Val looked up to Thomas and then back at me. “We were waiting to pull the trigger on Grove because we knew he was playing both sides, but now that we’ve cracked the connection with Benny, we don’t know what intel from our case he’s turned over to them.”
“Shit,” I said. “How much does he know?”
Thomas took a step toward me. “Like I said, I’ve been suspicious of him for a while. Sawyer has been keeping track of his activities.”
Sawyer crossed his arms. “Daily activities—what he eats, where he sleeps. I know what gives him indigestion, what soap he uses, and what porn sites he jacks off to.”
Sawyer continued, “Maddox kept Grove in the dark about the Vegas case for the most part, but when the cases began to intertwine, Grove became interested…and so did Tarou. Benny is smoothing things over with Tarou, and with these guys, money can turn enemies into friends. The fights are big money. Benny wants a champion, and Travis is a sure thing.”
Val sat back in the chair. “We can control what Grove learns at the Bureau, but if Benny or Tarou mention Travis Maddox to Grove, it’s all over. He’ll make the connection.”

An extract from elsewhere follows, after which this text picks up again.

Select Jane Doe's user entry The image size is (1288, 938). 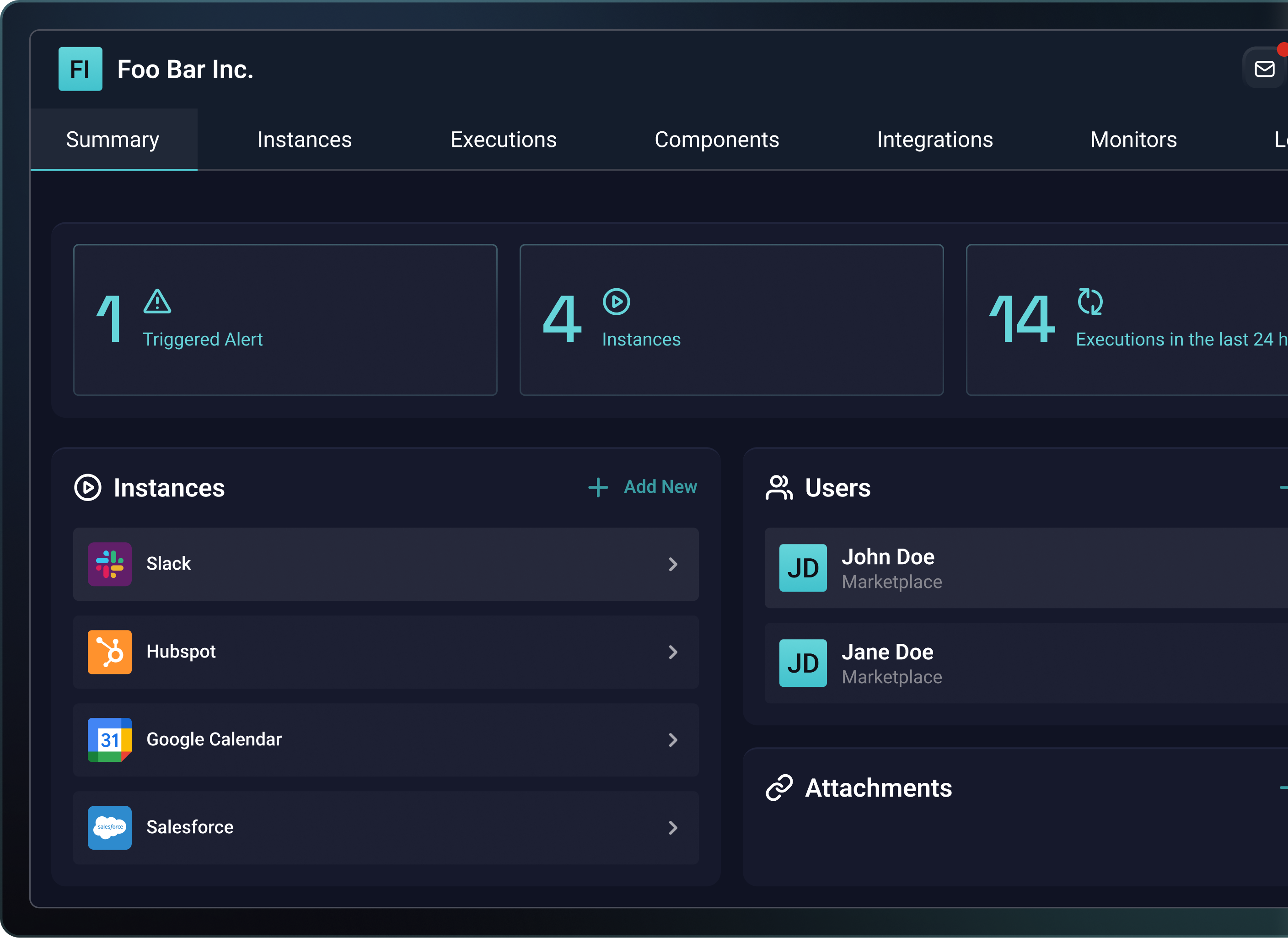pos(888,663)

Thomas nodded. “The case. All of it. We’ll have to turn in what we’ve got and wrap it up without Travis or Abby.”
“And Travis will no longer be an asset to the Bureau. He’ll go to prison.”
The weight of my words seemed to bear down on Thomas, and he used the bookshelf for support.
I looked at the file lying askew halfway between Val and me. “The Inspector General just blew us out of the water.”
Sawyer shook his head. “Grove doesn’t know yet. We need to get on the phone, delay his arrest, and drag this out just a little longer.”